The parties also continued litigating the original case, now comprising class members’
illegal wage deduction claim under Maine wage laws. Defendants filed another summary judgment
motion on October 30, 2020, arguing that class members could not recover treble damages or other
specified categories of damages, even if Plaintiffs prevailed on the underlying misclassification
claim. Plaintiffs opposed that motion. In a Decision and Order dated March 9, 2021 (ECF No.

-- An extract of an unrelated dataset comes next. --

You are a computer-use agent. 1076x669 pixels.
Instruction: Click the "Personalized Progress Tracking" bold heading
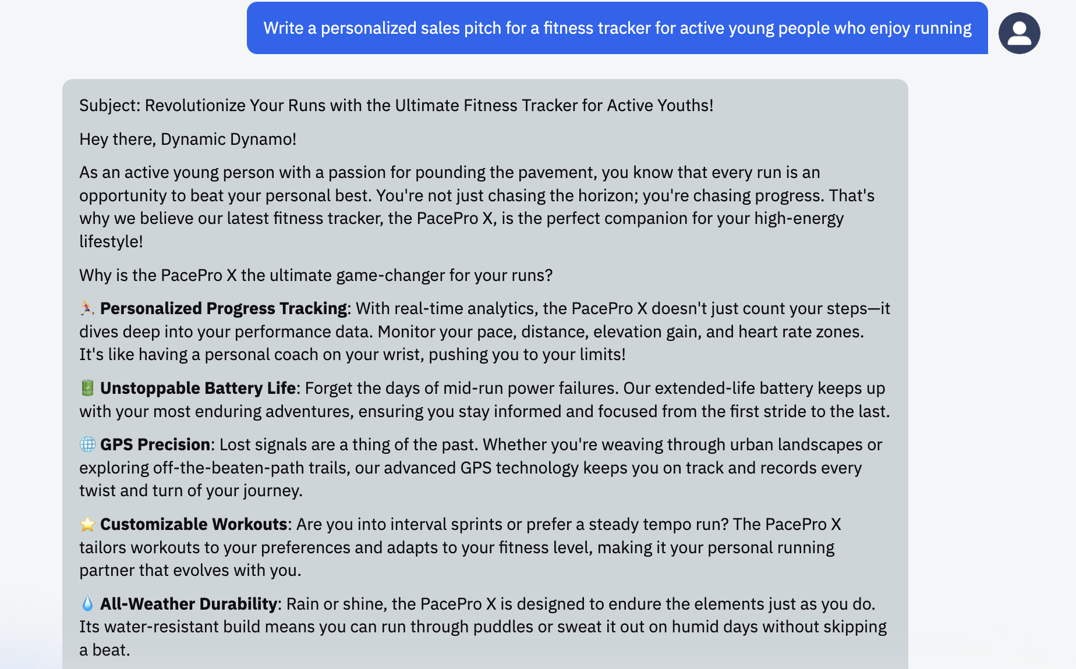pyautogui.click(x=223, y=308)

307), the Court held that significant categories of damages—specifically, deductions for territory
fees and truck fees—could be tripled if Plaintiffs had, in fact, been misclassified.
B.
Settlement Negotiations
The parties first attempted to resolve this case in May 2019 with the assistance of a
professional mediator. The parties aver that the mediation sessions were lengthy and many. The
parties had a final mediation in late July 2021 but given the complexity of the non-monetary relief,
did not finalize the terms of a class action settlement until October 2021.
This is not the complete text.